I went to the beach on Saturday with my sister and a mutual friend of ours. I've been lifeguarding so much this summer that I have a fairly decent tan, though, as I've been telling people it's not my cute suit tan. Well, after this Saturday, I no longer have a guard suit tan. I have a cute suit sunburn that is turning into a tan.

Now why bring up a sunburn? Well, I started peeling yesterday. And because I started peeling, I started thinking about snakes and their shedding their skin. The way my brain works, I automatically started thinking about my favorite part in The Voyage of the Dawn Treader, the third book in the series, The Chronicles of Narnia, by CS Lewis. Many of you probably have already guessed which part that is. As it is, I'd like to put some of it here.

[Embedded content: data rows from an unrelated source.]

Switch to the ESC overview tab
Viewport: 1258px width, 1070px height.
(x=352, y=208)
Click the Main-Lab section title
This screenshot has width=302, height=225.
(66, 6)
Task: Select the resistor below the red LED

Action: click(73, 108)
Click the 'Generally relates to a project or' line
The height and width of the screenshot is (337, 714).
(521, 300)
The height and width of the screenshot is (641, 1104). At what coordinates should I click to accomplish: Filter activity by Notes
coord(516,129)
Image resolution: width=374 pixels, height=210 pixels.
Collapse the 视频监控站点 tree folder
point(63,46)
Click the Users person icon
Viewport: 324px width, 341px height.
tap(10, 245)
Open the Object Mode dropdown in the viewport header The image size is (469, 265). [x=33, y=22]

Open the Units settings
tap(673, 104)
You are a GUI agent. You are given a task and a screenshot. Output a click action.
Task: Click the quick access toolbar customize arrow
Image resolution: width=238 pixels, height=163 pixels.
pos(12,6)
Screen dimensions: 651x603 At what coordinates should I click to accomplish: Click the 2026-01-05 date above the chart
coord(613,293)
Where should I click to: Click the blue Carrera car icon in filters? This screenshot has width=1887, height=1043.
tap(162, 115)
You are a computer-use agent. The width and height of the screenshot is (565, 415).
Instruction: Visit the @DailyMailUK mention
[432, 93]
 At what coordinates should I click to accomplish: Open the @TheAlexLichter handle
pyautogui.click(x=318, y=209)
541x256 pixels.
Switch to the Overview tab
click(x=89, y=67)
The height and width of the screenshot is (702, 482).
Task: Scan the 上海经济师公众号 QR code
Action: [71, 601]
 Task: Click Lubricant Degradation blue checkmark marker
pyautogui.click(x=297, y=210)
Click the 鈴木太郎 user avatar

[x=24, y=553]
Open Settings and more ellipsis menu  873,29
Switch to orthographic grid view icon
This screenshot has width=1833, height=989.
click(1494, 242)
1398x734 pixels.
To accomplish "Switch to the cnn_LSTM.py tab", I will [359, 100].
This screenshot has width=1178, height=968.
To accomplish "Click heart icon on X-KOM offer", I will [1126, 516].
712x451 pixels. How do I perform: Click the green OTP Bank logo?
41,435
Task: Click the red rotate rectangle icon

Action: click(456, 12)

Eustace has been turned into a dragon, and when he appears at camp a boy again, he tells Edmund what happened. How a lion found him and let him up a mountain to a well where Eustace thought he could bathe and soothe the pain of the golden arm band that was hurting his dragon arm because it was made for a human. Eustace tells Edmund,

"The water [in the well] was as clear as anything and I thought if I could get in there and bathe it would ease the pain in my leg. But the lion told me I must undress first. Mind you, I don't know if he said any words out loud or not.

"I was just going to say that I couldn't undress because I hadn't any clothes on when I suddenly thought that dragons are snaky sort of things and snakes can cast their skins. Oh, of course, thought I, that's what the lion means. So I started scratching myself and my scales began coming off all over the place. And then I scratched a little deeper and, instead of just scales coming off here and there, my whole skin started peeling off beautifully, like it does after an illness, or as if I was a banana. In a minute or two I just stepped out of it. I could see it lying there beside me, looking rather nasty. It was a most lovely feeling. So I started to go down into the well for my bathe.

"But just as I was going to put my foot into the water I looked down and saw that it was all hard and rough and wrinkled and scaly just as it had been before. Oh, that's all right, said I, it only means I had another smaller suit on underneath the first one, and I'll have to get out of it too. So I scratched and tore again and this under skin peeled off beautifully and out I stepped and left it lying beside the other one and went down to the well for my bathe.

"Well, exactly the same thing happened again. And I thought to myself, o dear, how ever many skins have I got to take off? For I was longing to bathe my leg. So I scratched away for the third time and got off a third skin, just like the two others and stepped out of it. But as soon as I looked at myself in the water I knew it had been no good.

"Then the lion said -- but I don't know if it spoke -- You will have to let me undress you. I was afraid of his claws, I can tell you, but I was pretty nearly desperate now. So I just lay flat down on my back to let him do it.

"The very first tear he made was so deep that I thought it had gone right into my heart. And when he began pulling the skin off, it hurt worse than anything I've ever felt. The only thing that made me able to bear it was just the pleasure of feeling the stuff peel off. You know -- if you've ever picked the scab of a sore place. It hurts like billy-oh but it is such fun to see it coming away.

"Well, he peeled the beastly stuff right off -- just as I thought I'd done it myself the other three times, only they hadn't hurt -- and there it was lying on the grass: only ever so much thicker, and darker, and more knobbly looking than the others had been. And there I was smooth and soft as a peeled switch and smaller than I had been. Then he caught hold of me -- I didn't like that much for I was very tender underneath now that I'd no skin on -- and threw me into the water. It smarted like anything but only for a moment."

The thing I love about this, is that Eustace says that when he was peeling of his skin it didn't hurt him. He only felt proud of himself. But when Aslan (because we all know the lion was Aslan) went and undressed him it hurt like crazy, but Aslan only had to do it once. It probably would have taken Eustace just about forever to get to the point that Aslan did in one go.

The whole moral of all this peeling is that, no matter how much I try to change myself and recognize my sinfulness by myself, I won't be able to change. It takes Aslan sinking his claws into my selfishness and sin to make it go away, and it probably will hurt like the dickens, but it's the only way forward. In the end it's good. Aslan is not a tame lion, but he is Good.

For that, if only for that, I am glad I got burned and started peeling. God is good.

1 comment:

  1. I'm in love with this metaphor! So appropriate for summer, and of course sinfulness and redemption is always topical! Thank God for... well, GOD! love you.